Full article here (Sea Shepherd Conservation Society)

Monday, 1 August 2011

'Shark Week' Returns to Discovery...But what Message is it Sending?

photo credit Discovery

Guys, it's back. It's Shark Week.

As a friend of mine put it quite nicely on Tumblr: "It's the most wonderful time of the year."

For a week every summer, sharks take center stage and thousands of crazed fans sit in front of their TVs and computers, eyes glued to the screens, waiting for the next clip of an airborne great white chomping the hell out of a seal, or for little nuggets of trivia for quiz nights at the pubs. Shark Week has exploded in popularity, and it's really impossible to not be aware of it's approach weeks before it's actually here. Even for losers like me without a TV. For a breif history on Shark Week, see last year's post here.

So - if we can be serious here for a minute - I took a look at this year's schedule and was instantly disappointed. There's still a HUGE focus on shark attacks and it still casts sharks in a pretty bad light. I'd like to take this moment to remind everyone that approximately 5 people are killed each year by sharks, while 100 million sharks are killed each year by people. They are not the deadly killers - we are. So it's really not fair to have all the focus on how they're the big murderers of the sea. It's misleading to the general public who might only know about sharks what Shark Week tells them.

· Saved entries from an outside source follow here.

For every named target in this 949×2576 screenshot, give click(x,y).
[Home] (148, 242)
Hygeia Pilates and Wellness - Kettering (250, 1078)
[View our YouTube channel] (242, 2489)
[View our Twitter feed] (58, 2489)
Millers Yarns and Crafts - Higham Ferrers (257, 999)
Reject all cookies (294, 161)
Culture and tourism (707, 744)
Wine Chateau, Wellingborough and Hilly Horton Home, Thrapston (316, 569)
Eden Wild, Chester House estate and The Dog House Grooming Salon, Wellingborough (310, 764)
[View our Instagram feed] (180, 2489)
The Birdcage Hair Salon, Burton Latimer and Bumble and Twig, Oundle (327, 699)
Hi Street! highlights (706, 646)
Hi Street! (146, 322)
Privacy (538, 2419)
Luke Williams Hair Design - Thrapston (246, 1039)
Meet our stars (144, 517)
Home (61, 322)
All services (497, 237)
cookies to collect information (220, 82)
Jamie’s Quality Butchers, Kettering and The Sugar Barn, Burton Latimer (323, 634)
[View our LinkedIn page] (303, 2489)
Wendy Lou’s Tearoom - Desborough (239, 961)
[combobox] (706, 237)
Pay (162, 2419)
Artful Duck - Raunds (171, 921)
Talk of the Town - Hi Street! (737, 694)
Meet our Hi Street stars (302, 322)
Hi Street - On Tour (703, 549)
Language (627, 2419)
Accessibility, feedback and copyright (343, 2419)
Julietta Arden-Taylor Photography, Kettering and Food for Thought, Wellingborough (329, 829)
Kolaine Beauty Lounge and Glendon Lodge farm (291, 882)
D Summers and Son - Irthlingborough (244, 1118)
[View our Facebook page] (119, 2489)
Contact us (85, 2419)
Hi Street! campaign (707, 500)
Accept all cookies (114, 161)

image credit unknown; clickthrough for larger
(please alert me if you know!)

The headlining shows have titles like "Great White Invasion" and "Killer Sharks" (shown with a photo of a child in bloody water... mean, seriously.) Have a look at some of these descriptions and see for yourself:

December 1957: the height of tourist season in South Africa. Merry vacationers from around the globe descend on an idyllic resort town along the sunny coast to enjoy the summer. It's not long until the white sands are clogged with dead bodies and the sapphire waters are red with blood. The culprit? The authorities suspected a single, massive rogue shark with a taste for human flesh."

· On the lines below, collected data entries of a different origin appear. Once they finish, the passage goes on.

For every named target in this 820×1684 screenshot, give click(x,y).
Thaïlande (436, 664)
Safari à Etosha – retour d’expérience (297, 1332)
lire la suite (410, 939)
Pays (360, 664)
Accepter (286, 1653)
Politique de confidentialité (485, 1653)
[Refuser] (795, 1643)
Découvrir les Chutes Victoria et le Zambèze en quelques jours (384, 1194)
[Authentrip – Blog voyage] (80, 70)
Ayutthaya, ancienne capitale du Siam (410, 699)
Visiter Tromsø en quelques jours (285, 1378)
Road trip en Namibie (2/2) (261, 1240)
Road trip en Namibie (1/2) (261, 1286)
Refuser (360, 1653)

"The white sands are CLOGGED with dead bodies and the sapphire waters are red with blood"? Really?

A diver is caught in the mouth of a great white, and survives. A woman is caught in a tug-of-war between a shark and her rescue crew. Scientists are surrounded by sharks and one has his leg bitten off, but lives to defend the shark. These and more are the world's five most amazing shark attack survivor stories."

Then they have another called "Rouge Sharks" that pretty much turns "Jaws" into a documentary. Thanks guys.

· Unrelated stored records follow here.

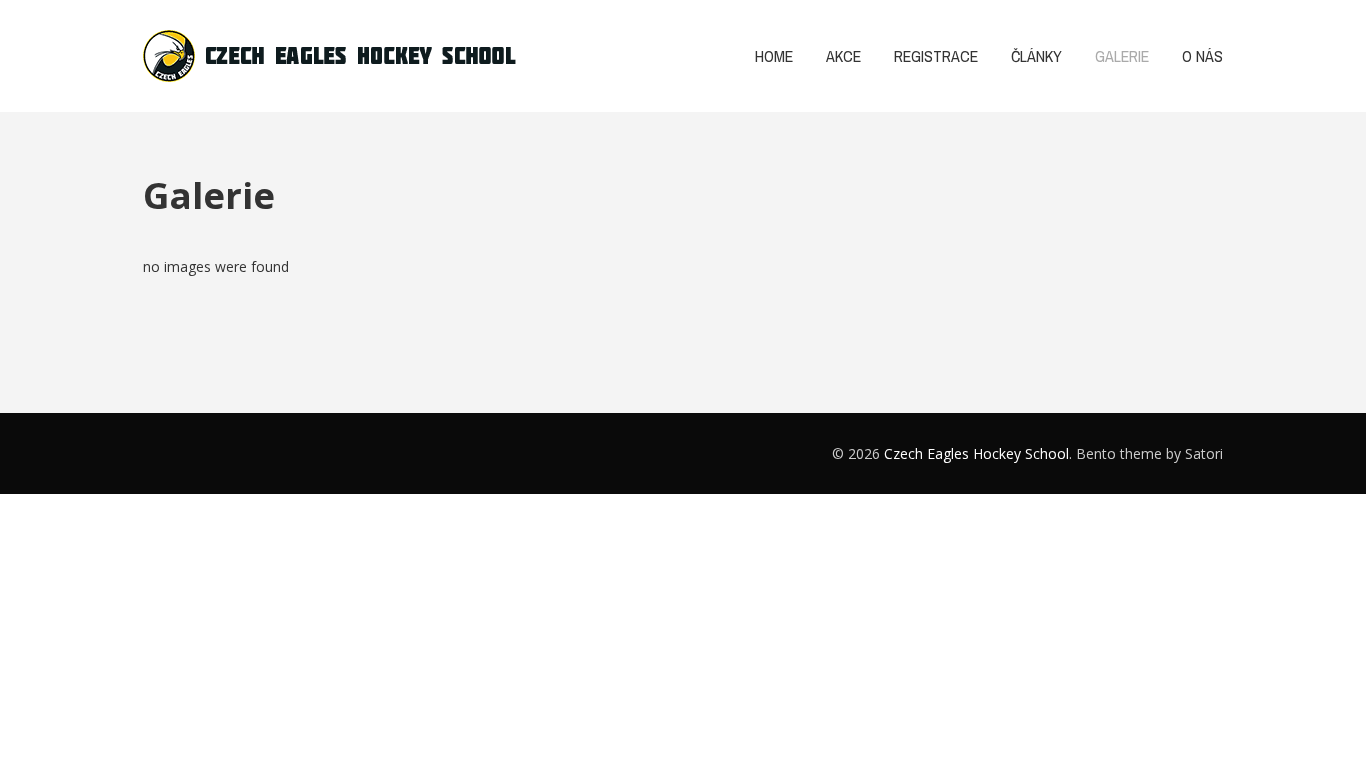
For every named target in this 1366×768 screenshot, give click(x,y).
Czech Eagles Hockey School (976, 453)
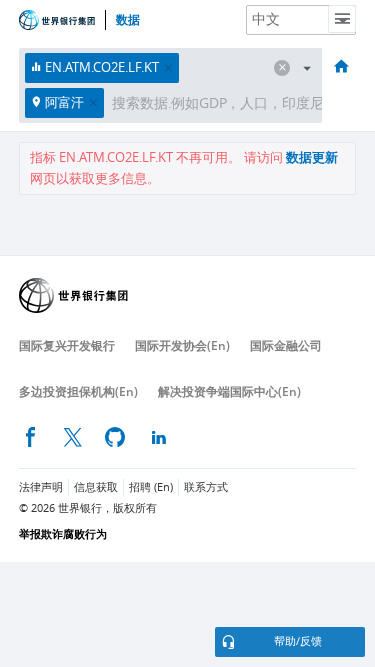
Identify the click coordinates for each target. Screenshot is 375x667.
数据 (128, 20)
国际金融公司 (286, 345)
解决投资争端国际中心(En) (229, 391)
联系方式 (206, 487)
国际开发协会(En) (182, 345)
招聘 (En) (151, 487)
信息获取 (96, 487)
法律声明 (41, 487)
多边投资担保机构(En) (78, 391)
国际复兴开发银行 (67, 345)
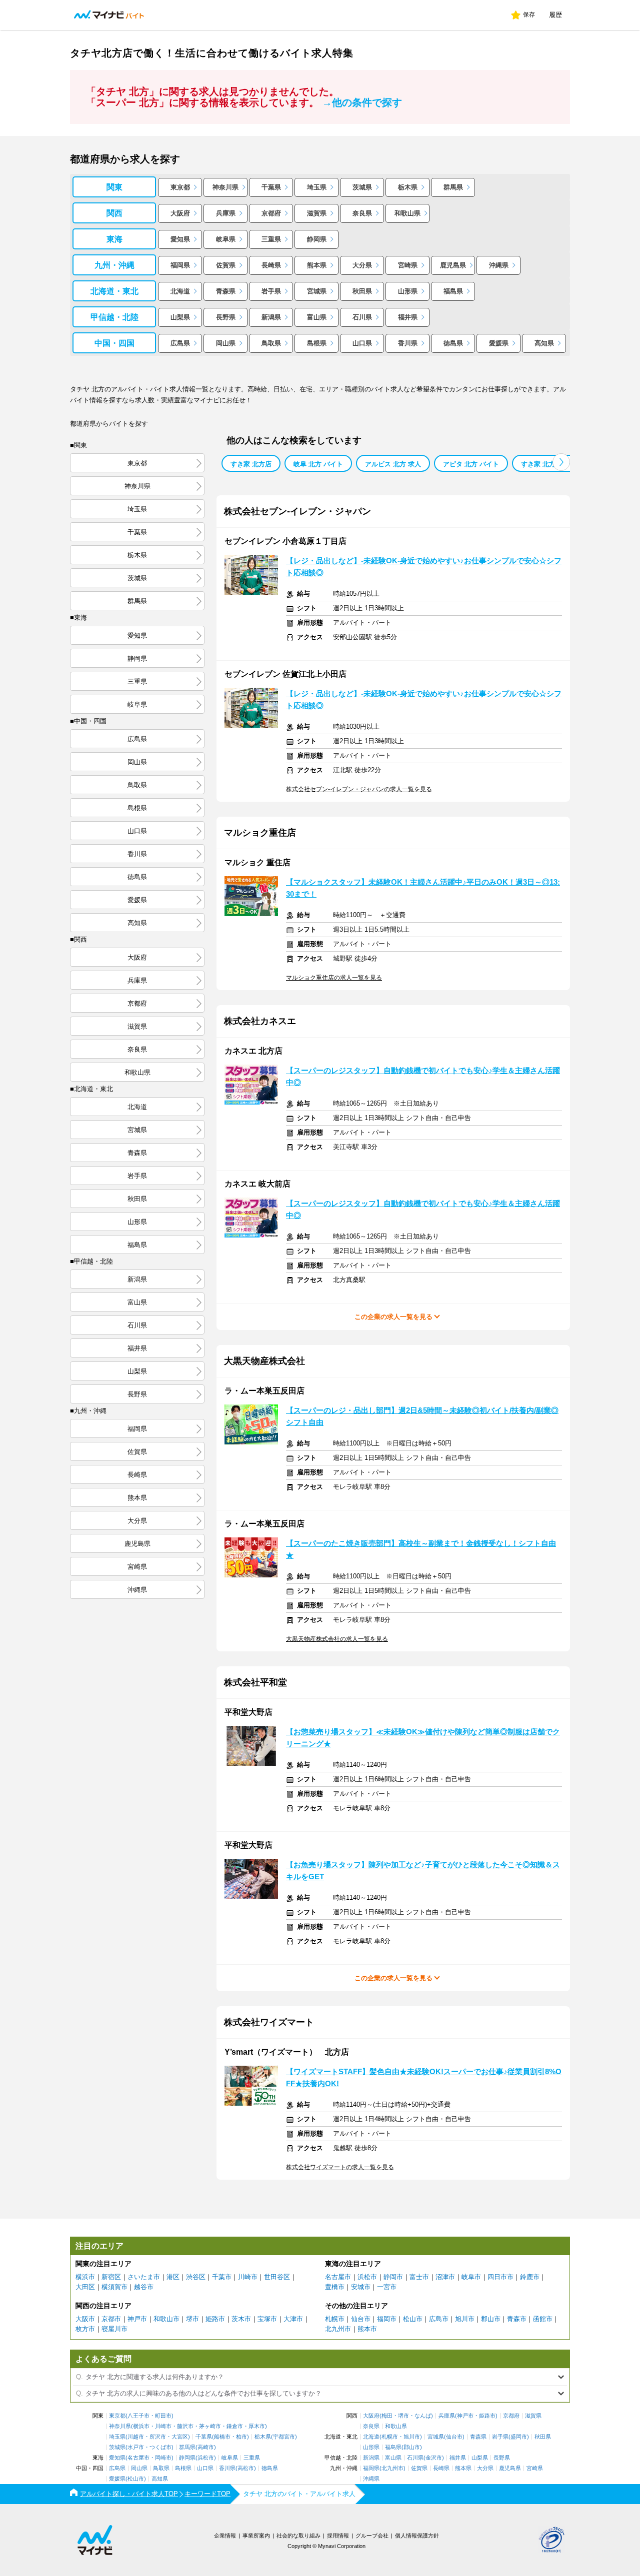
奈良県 (362, 213)
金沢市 (434, 2458)
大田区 (85, 2287)
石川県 (362, 317)
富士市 (419, 2277)
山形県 (408, 291)
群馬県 (453, 187)
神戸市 (137, 2319)
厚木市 (256, 2426)
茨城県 (362, 187)
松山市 (412, 2319)
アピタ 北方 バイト (471, 464)
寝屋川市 (115, 2329)
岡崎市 (163, 2458)
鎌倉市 (234, 2426)
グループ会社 (372, 2536)
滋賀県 (316, 213)
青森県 (226, 291)
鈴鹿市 (530, 2277)
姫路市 (215, 2319)
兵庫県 (226, 213)
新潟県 (271, 317)
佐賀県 (226, 265)
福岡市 (386, 2319)
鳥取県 (271, 343)
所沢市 (158, 2437)
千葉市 (222, 2277)
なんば (422, 2416)
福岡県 (180, 265)
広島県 (180, 343)
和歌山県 (407, 213)
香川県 (408, 343)
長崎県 (271, 265)
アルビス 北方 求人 (393, 464)
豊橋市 (334, 2287)
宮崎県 (408, 265)
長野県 (226, 317)
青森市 (516, 2319)
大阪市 (85, 2319)
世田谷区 (277, 2277)
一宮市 (386, 2287)
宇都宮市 (284, 2437)
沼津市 (445, 2277)
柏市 (241, 2437)
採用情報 (338, 2536)
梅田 (387, 2416)
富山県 (316, 317)
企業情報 (225, 2536)
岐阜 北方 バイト (318, 464)
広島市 (438, 2319)
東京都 (180, 187)
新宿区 (111, 2277)
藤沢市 (185, 2426)
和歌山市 (167, 2319)
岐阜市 (471, 2277)
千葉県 (271, 187)
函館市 (542, 2319)
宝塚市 (267, 2319)
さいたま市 (144, 2277)
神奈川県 (225, 187)
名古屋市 (338, 2277)
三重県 (271, 239)
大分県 (362, 265)
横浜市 (85, 2277)
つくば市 (161, 2447)
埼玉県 (316, 187)
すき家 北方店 (251, 464)
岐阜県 (226, 239)
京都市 (111, 2319)
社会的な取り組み (298, 2536)
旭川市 (464, 2319)
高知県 (544, 343)
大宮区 (180, 2437)
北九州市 (338, 2329)
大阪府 (180, 213)
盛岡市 (518, 2437)
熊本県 (316, 265)
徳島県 (453, 343)
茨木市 (241, 2319)
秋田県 (362, 291)
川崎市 (248, 2277)
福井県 (408, 317)
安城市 (360, 2287)
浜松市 (367, 2277)
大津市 (293, 2319)
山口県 (362, 343)
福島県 (453, 291)
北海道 (180, 291)
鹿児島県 (453, 265)
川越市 (136, 2437)
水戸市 (136, 2447)
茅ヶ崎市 (210, 2426)
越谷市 (144, 2287)
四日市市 (501, 2277)
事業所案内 (256, 2536)
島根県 (316, 343)
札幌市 (334, 2319)
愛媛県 (498, 343)
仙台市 (360, 2319)
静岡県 (316, 239)
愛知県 (180, 239)
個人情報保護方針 (417, 2536)
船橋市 (222, 2437)
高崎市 (206, 2447)
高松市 (246, 2468)
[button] (561, 462)
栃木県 (408, 187)
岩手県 (271, 291)
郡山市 (490, 2319)
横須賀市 (115, 2287)
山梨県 (180, 317)
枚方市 (85, 2329)
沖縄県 (498, 265)
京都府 (271, 213)
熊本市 (367, 2329)
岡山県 (226, 343)
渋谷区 (196, 2277)
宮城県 (316, 291)
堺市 (192, 2319)
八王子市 (139, 2416)
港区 (173, 2277)
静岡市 (393, 2277)
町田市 (163, 2416)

I scroll down to the comments and I feel a bit better. Most of what I see is criticism for the hyped-up bloodthirsty portrayal of sharks when actually they're extremely sensitive and important players in balanced marine ecosystems. If you click back to last year's post, you'll see that Discovery was initially promoted as an educational network. The Shark Week line-up this year seems far from it - and at a time when shark numbers are plummeting due to the shark fin trade. Shame on Discovery for turning a blind eye to a species they're quite aware they can actually help and focusing still on the money-making stories of deadly encounters and vicious killers.

I do like to give everyone the benefit of the doubt, though, and assume that intentions are good and the raised awareness will help. I hope it does. But when people do things like the link I'm about to post, it banishes all doubt from my mind. Ignorance is bliss and sometimes people just suck.

Why would you post recipes for an endangered species during a week initially meant to raise awareness and educate people, Esquire?

I hate to be a party-pooper, but Shark Week has become a joke. you can't broadcast death and chaos for 55 minutes, and throw in a conservation message at the end while the credits have already begun to roll. It just doesn't work.

Now that you're all thoroughly bummed out by my stark realism...go play some shark games.